In Cox we decided that the State can, in effect, garnishee any bail bond moneys put up by a defendant, less costs, to pay a debt owing the State. The debt in that case resulted when the defendant failed to appear in court after posting a bail bond. Subsequently, after having another bail bond posted for him by his mother, the defendant appeared in court, thereby satisfying the bond. The second bail bond deposit, less costs, was attached by the court system to satisfy, in part, the amount due and owing by the defendant for breaching the initial bond. We reached this result in spite of the evidence that the defendant’s mother had put up the second bail bond deposit for the defendant.

Furthermore, it is a well-recognized practice in this State that an attorney, to assure the collection of fees in a criminal case, will accept an assignment of the defendant’s bail bond deposit, less costs, which is usually honored by the circuit clerk. Unfortunately for the defendant’s mother in the Cox case, she was given no written assignment of the bail bond deposit by the defendant. I do not suggest that the Cox case would have been decided otherwise had such an assignment existed, but we certainly would have faced a greater problem in determining the priorities of the creditors.

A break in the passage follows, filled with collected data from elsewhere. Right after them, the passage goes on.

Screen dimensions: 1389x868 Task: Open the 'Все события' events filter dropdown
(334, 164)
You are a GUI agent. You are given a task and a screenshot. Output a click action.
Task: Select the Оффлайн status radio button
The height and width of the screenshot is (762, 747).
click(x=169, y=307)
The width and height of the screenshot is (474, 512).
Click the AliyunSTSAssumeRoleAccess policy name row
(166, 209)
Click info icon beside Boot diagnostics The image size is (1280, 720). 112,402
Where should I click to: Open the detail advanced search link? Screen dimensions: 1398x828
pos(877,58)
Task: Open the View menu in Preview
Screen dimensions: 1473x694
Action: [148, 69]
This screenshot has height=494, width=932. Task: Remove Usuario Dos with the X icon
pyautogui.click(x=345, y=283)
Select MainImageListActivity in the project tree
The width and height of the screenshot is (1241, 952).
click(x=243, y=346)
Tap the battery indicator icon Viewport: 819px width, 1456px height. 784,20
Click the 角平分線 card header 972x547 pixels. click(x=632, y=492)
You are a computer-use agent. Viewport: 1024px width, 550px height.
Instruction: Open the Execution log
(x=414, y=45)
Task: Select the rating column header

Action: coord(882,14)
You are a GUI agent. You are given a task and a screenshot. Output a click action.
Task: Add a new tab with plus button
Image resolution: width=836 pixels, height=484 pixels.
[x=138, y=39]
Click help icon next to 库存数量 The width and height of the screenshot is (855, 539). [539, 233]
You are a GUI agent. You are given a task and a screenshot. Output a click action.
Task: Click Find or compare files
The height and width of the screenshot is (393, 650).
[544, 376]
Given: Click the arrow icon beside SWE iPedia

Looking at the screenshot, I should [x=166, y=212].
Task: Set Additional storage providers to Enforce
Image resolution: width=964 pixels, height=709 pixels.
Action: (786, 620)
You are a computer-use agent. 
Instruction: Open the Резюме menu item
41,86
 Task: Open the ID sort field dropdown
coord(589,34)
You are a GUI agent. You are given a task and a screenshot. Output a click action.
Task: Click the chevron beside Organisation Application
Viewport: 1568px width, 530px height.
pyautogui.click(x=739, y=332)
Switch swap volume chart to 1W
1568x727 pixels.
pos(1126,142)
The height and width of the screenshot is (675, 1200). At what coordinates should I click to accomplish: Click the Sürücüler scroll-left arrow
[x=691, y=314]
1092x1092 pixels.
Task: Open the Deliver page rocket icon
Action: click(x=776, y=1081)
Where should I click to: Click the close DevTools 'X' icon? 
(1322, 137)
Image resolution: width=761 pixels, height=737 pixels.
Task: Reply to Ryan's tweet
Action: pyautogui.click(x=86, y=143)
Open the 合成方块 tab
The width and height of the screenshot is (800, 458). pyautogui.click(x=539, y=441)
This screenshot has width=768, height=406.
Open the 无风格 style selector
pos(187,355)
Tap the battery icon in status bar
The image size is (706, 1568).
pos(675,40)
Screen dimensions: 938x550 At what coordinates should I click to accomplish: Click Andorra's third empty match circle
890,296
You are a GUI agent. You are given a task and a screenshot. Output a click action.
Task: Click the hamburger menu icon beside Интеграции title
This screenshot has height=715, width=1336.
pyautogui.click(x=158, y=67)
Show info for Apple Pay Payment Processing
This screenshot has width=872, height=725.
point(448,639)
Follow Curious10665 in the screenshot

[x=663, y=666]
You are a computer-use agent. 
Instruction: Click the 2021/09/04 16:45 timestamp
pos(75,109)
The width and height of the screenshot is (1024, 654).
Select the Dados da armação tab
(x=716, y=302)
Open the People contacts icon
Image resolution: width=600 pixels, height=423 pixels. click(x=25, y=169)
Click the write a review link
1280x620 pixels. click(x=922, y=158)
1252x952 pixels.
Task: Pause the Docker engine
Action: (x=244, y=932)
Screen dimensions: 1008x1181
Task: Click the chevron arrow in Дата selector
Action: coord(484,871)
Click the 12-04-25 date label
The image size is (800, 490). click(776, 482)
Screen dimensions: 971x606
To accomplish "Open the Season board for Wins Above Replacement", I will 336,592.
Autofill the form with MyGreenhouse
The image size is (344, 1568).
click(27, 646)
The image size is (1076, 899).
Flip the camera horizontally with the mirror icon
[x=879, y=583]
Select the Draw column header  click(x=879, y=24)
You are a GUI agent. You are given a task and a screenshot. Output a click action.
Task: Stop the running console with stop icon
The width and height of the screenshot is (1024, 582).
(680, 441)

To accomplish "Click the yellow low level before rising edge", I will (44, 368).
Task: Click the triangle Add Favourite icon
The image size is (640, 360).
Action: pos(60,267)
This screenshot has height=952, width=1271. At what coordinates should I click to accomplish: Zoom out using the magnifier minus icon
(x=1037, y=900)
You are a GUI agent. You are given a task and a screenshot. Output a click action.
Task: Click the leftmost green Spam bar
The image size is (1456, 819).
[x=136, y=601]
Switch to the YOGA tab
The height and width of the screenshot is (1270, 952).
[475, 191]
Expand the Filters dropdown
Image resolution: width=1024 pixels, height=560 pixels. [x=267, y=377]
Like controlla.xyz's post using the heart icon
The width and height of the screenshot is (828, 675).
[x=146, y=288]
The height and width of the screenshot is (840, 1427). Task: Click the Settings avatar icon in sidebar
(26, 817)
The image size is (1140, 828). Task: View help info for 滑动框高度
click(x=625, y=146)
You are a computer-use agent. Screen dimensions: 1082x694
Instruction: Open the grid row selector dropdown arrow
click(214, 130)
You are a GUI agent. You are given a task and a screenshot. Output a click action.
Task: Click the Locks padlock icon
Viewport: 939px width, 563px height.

My argument, in short, is that if the State, by its court system, can step in and attach the bail bond deposit, so can a private creditor. The majority’s conclusion that to allow private creditors to garnish bail bond money in the hands of the circuit clerk would undermine the purpose of a bail bond is no less applicable if the State takes the money.

Nor is ease of administration a sufficient reason for denying a creditor a remedy. If more than one creditor lays claim to the funds, certainly the circuit clerks can use an interpleader action to allow the courts to decide *663the priorities of the creditors. (See Ill. Rev. Stat. 1975, ch. 110, par. 26.2.) Otherwise, if the creditor has a judgment, the circuit clerk, having only a ministerial function, cannot challenge a judicial determination from any court. Absent a judgment in favor of a creditor or an assignment by the defendant, certainly the circuit clerk would return the deposit, less costs, to the defendant.

The majority has suggested that this would “frequently bring different judicial tribunals into collision with each other.” However, Illinois is supposed to have a statewide, unified judicial system. In theory, there is supposed to be some communication and cooperation among the circuits. For the most part, such communication and cooperation exists, and therefore, I doubt that the prophesied catastrophic “collision” will occur.

Given these reasons and our decision in Cox, I would have reversed the judgment of the circuit court of Rock Island County.